Monday, March 31, 2008

3 Steps To Change The Voice In Your Head.

The voice in your head.

I just wrote my monthly mentoring article on helping children develop good internal dialogue. You know what I mean, that voice in our heads. That voice can really lift us up or make us crash and burn. As I wrote that article, I was reminded of how much of an issue that is for us adults as much as it is for children. Let's face it, so many of us know how to pummel ourselves without even saying a word out loud. Phrases like, "I can't do this," "I am so stupid!" and "What was I thinking?" are prime examples. Do any of these sound familiar? Internal dialogue is a powerful tool. It can help us accomplish the seemingly impossible, or it can stop us in our tracks from completing even the simplest of tasks.

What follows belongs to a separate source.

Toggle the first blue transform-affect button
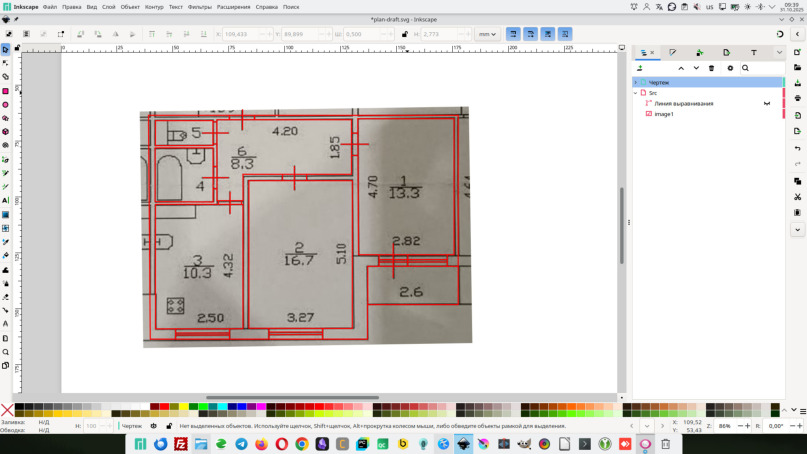Image resolution: width=807 pixels, height=454 pixels. pyautogui.click(x=513, y=34)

Take some time this week and examine your internal dialogue. What does the voice in your head tell you? Do you give yourself a quiet whisper of support throughout your day? Do you leave yourself hanging without any words of encouragement? Or worse, do you criticize and berate yourself? Take a close look. Pour over your thoughts and see where you are taking yourself.
Whether you do a good job of supporting yourself, or you find you are hard on yourself, here is a great tool for softening that voice in your head.

Thought Stopping & Replacement (TSR)

This tool has been around a long time. It's a cognitive tool that teaches you very easily how to alter your thoughts. If you will stick with it for a bit, it works like magic!

Before you start, hone in on one of the thoughts you have in your head that is unproductive. "I'm so disorganized," "I never finish anything," "I am so absent minded" are great examples. This should be something your inner voice feeds you often and something that is not positive.

1. Thought Awareness.

You have to find a way to recognize that negative thought as soon as possible. Here are some ques you can use to increase your awareness.
  • Put a note on your appointment book, fridge, dashboard, wherever, with a message for yourself....."What are you thinking?".....or "Thought Stopping," ...or "TSR."
  • Pay attention to your mood and body. Negative thinking will impact both your mood and your body(usually with tension) pretty quickly.
  • Be aware of your triggers, the things that set off your negative thought. An example could be that criticism sets you off.

2. Stop.

Okay, don't laugh until you try it. I have used this with incredible success with hundreds of patients. Simply close your eyes and visualize a stop sign. It would also be good to (silently) yell "stop" in your head. This sounds silly, I am sure. But it is very powerful and effective. When first starting this tool, it can take multiple efforts to make it stick. you may find yourself yelling "stop" 30 times in an hour. But if you hang in there, you will get a good result.

3. Replace.

After yelling stop, you really need to work your "B" plan. When I used to work with bulimic patients, we wouldn't just talk about ending purging, we would talk about what the patient would be doing "instead." That's what replacement thoughts are. They are the thoughts you decide to have "instead." It is important to pick your replacement thought in advance. It's unlikely for any of us to come up with something brilliant on the spot. Be prepared with your replacement thought. Here are some examples below.

Negative Thought............vs...................Replacement Thought
"I am never going to understand this." .....vs........."I am smart. I can get this."
"I will never get that promotion." ...........vs.........."I can work for that promotion and get myself there."
"I can't believe I did that.".........vs........."Everyone makes mistakes. It's okay for me to be human."

Trouble Makers
Every once in a while I have someone who tells me something like, "well, I KNOW I am not smart, worthwhile, good, etc." So, I explain that the thoughts and beliefs they have are linked to how they talk to themselves in their heads. Sometimes we have to modify the replacement thought for them. If you are one of those people, this is how to do it.

Simply add, "I can learn to believe that......" or "I can learn...." to your replacement thought. For example, "I can learn to believe that I am smart and I can get this," or "I can learn that everyone makes mistakes and it's okay for me to be human."

TSR is an amazing tool. How you talk to yourself can empower you to take on the world, or cripple you to be unable to do the simplest of tasks. Have fun trying this, try not to yell "stop" out loud and remember to...............make the moment happen!